- _Written instruction 1_
In the article on the AFL and Rio Tinto, condense the paragraph beginning "Reconciliation Australia rightfully revoked" into a short bulleted list that keeps its main facts.
- _Written instruction 2_
From the article on the AFL and Rio Tinto, reproduce word for word the part that opens with the words containing "It remains despite" and closes with "and mission statements.".

In the wake of Adam Goodes’s retirement, AFL chief executive officer, Gillon McLachlan, buoyantly pledged to “fight all forms of racism and discrimination on and off the field”. The validity of McLachlan’s defiant statement is again under intense scrutiny as the AFL’s corporate partnership with Rio Tinto remains firmly intact.

It remains despite the company’s heinous conduct in obliterating a 46,000-year-old heritage listed site that is of innumerable significance to not only the Puutu Kunti Kurrama and Pinikura traditional owners, but all of humankind. Yet the AFL sees nothing wrong, with administrators neglecting the opportunity to disclose details of the multi-year deal, and maintaining continuity with the relationship.

As the AFL idles in complicity, other companies and peak bodies have not minced their words or compromised their promises and mission statements.

Related: The fight over the Aboriginal flag

Reconciliation Australia rightfully revoked its endorsement of Rio Tinto as an Elevate RAP (Reconciliation Action Plan) organisation and suspended the company from the RAP program. Most recently, the $52bn superannuation behemoth, Hesta, called for an independent review on all of Rio’s agreements with traditional owners, citing that “a change in the ranks won’t mitigate this risk for [their] investors” and that an “independent inquiry needs to investigate all of Rio’s agreements”.

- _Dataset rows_
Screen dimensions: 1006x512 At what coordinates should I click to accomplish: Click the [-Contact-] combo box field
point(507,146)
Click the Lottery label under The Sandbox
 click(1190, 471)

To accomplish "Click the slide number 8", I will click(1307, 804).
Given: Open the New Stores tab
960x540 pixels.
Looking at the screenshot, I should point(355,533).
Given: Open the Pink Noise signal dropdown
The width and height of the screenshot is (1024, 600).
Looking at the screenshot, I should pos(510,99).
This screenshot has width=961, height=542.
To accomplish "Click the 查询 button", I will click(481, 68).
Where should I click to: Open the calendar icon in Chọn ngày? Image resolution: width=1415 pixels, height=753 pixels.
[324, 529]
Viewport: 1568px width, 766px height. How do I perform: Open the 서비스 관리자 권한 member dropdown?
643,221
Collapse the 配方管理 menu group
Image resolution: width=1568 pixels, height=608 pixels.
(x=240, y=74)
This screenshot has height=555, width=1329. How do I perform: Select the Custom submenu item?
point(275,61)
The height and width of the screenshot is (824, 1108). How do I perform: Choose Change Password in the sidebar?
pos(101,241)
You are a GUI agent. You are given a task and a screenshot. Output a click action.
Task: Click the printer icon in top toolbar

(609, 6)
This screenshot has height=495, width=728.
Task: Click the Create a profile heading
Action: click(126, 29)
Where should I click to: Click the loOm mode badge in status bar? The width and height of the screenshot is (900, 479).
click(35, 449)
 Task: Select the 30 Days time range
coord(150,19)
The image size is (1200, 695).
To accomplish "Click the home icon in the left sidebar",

- _Worked solution 1_
- Reconciliation Australia revoked its endorsement of Rio Tinto as an Elevate RAP (Reconciliation Action Plan) organisation and suspended the company from the RAP program.
- Hesta, a $52bn superannuation fund, called for an independent review of all of Rio's agreements with traditional owners.
- Hesta said a change in the ranks won't mitigate the risk for its investors.

- _Worked solution 2_
It remains despite the company’s heinous conduct in obliterating a 46,000-year-old heritage listed site that is of innumerable significance to not only the Puutu Kunti Kurrama and Pinikura traditional owners, but all of humankind. Yet the AFL sees nothing wrong, with administrators neglecting the opportunity to disclose details of the multi-year deal, and maintaining continuity with the relationship.

As the AFL idles in complicity, other companies and peak bodies have not minced their words or compromised their promises and mission statements.